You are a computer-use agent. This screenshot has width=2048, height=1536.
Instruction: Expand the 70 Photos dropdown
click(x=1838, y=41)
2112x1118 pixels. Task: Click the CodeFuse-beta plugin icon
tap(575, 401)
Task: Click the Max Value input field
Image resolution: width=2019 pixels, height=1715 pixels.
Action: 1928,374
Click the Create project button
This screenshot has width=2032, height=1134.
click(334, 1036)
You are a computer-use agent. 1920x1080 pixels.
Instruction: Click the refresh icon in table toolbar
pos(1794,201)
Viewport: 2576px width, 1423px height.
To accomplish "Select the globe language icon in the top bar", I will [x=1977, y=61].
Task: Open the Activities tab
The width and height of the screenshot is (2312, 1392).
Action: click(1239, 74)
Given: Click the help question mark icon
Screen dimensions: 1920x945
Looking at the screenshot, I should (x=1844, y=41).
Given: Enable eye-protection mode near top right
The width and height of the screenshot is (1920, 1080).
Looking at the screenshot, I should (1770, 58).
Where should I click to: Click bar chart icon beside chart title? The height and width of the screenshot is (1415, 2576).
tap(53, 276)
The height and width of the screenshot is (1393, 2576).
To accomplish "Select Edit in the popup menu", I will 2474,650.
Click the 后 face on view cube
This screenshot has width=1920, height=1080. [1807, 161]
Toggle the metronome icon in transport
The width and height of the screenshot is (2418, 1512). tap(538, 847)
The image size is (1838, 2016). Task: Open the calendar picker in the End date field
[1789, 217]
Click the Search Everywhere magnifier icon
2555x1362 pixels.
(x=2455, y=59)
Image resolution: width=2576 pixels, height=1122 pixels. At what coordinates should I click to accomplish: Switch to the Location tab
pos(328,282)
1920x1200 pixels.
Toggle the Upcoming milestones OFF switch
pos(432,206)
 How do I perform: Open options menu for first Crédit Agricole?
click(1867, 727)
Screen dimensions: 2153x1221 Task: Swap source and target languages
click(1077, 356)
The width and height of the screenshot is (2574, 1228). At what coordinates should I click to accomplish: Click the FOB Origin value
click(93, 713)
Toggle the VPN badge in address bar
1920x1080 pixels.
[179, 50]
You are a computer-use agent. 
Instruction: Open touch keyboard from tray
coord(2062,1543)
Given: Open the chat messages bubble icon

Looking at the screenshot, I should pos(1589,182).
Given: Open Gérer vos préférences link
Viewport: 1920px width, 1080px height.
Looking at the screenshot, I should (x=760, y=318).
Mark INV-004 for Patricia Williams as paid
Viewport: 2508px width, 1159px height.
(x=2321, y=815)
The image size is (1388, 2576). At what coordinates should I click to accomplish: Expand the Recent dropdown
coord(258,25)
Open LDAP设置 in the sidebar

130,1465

TASK DETAILS -> Where a line of the entries above holds the word "agent", return that line.

SOLUTION FOR THIS PROBLEM ->
You are a computer-use agent. This screenshot has width=2048, height=1536.
You are a computer-use agent. 1920x1080 pixels.
You are a computer-use agent. 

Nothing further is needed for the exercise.